重賞4連勝で今年の高松宮記念を制して、実績的には断然、中心の存在と見られていたキンシャサノキセキが、疝痛を発症して出走を取り消し。一転して大混戦模様となったが、結果的には3歳のダッシャーゴーゴーが初重賞制覇を成し遂げ、「新星誕生」を印象づける形となった。

ダッシャーゴーゴーは、レース後に川田騎手が話していたように、前走の北九州記念では再三の不利もあっての⑪着。2走前の古馬相手だったCBC賞では、ワンカラットに先着しての②着だったし、昨夏には小倉2歳Sでクビ差の②着もあり、重賞制覇も目前の能力をこれまで見せていたことは確かだろう。

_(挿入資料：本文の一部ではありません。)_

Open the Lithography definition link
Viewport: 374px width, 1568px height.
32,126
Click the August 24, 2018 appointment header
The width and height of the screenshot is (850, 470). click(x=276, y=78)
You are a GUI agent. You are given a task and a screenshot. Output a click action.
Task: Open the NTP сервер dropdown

ただ、その重賞初制覇がセントウルSとなったのは、正直、意外な印象もした。というのも、過去のレースラップから見た傾向を考えると、ダッシャーゴーゴーが適性的にピッタリ合いそうかには少々、疑問に思える面があったからだ。

セントウルSが阪神芝1200mで行なわれた00~05年と07~09年の過去9年において、前後半の3Fラップの平均を取ってみると、前半3Fが33秒6、後半34秒1。前半が速く、それでいて開幕週の競馬ということもあり、後半になってもそれほどラップが落ちない。レースのイメージをざっくりと言うなら、そんな感じだろうか。

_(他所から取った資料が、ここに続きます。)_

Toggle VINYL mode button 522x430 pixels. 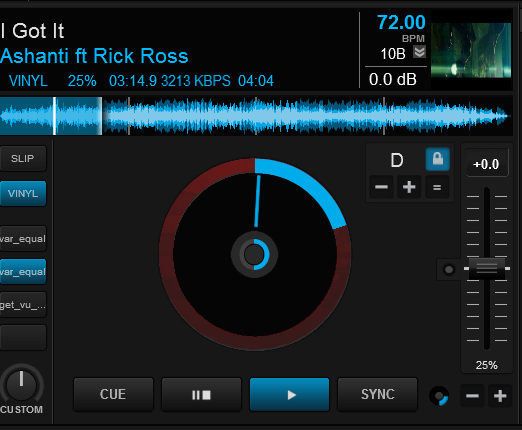[23, 193]

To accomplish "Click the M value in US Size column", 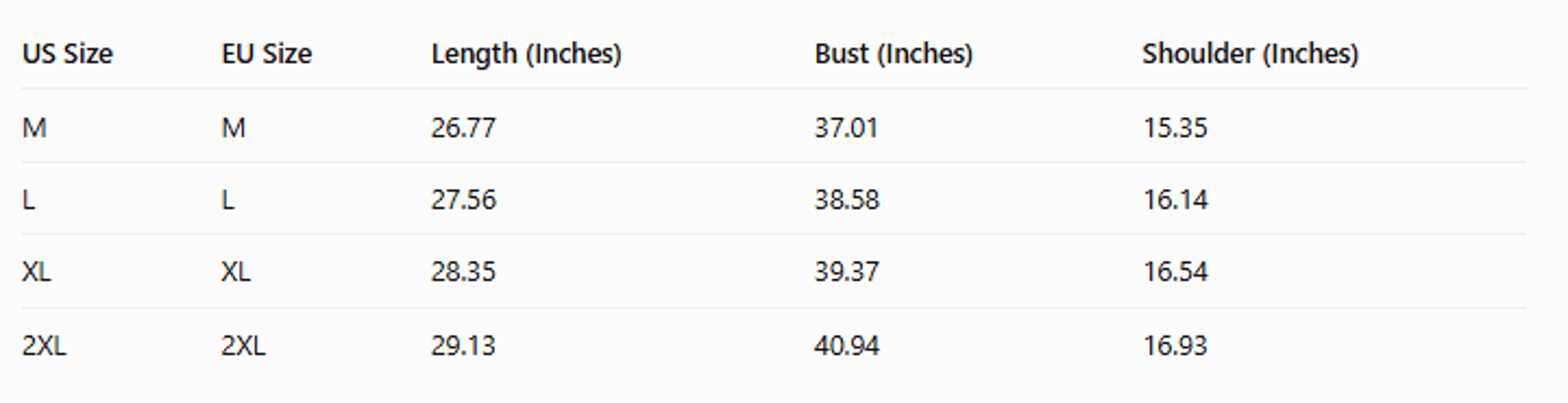I will tap(34, 128).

今年は、前半3Fが33秒9、後半3Fが34秒1。前半こそ平均より0秒3遅いが、「前半が速く、後半になってもそれほどラップが落ちない」という、例年のレース傾向と大きくは違わない流れと言ってもいいだろう。

ダッシャーゴーゴーは、それ流れを早め先頭から押し切ったわけだが、過去に2連対した芝1200mを見ると、昨夏の小倉2歳S(小倉芝1200m)が前半3F33秒8-後半3F35秒2、2走前のCBC賞(京都芝1200m)が前半3F34秒3-後半3F34秒6。どちらも「前半が速く、後半になってもそれほどラップが落ちない」といった感じでもなかった。

他に芝1200mで2戦しているが、4走前のファルコンS(中京芝1200m)が前半3F33秒0-後半3F35秒7で④着、前走の北九州記念(小倉芝1200m)が前半3F32秒1-後半3F35秒0で⑪着。この2戦のように、「前半3Fが非常に速い」という流れで実績を残しているわけでもない。

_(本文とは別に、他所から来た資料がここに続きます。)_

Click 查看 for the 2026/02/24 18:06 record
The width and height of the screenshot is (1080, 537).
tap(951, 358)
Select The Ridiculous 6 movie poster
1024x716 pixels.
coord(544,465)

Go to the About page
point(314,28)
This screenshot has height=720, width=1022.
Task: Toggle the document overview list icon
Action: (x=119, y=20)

といったような過去の戦績から、セントウルSのレースラップの傾向を考えると、②~③着ぐらいならともかく、勝ち切ったことに驚きを感じた。そして、それはさらに「サクラバクシンオー産駒」という血統も加味すると、価値も高まってくる。

サクラバクシンオー産駒は、今回で芝1200m重賞を15勝目となるが、同産駒の芝1200m重賞での成績を細かく見ていくと、前半の流れはともかく、少なくとも後半3Fはあまり速くない流れでの勝利実績が目立つ

サクラバクシンオー産駒「レースの上がり3Fが34秒3以内の芝1200m重賞成績」は、今回も含めて[2.1.6.21]。①着は今回の他に、08年・セントウルSでのカノヤザクラだけ。②着も、07年・セントウルSでのカノヤザクラだから、今回のダッシャーゴーゴーの他には、過去にカノヤザクラしか連対実績がなかった。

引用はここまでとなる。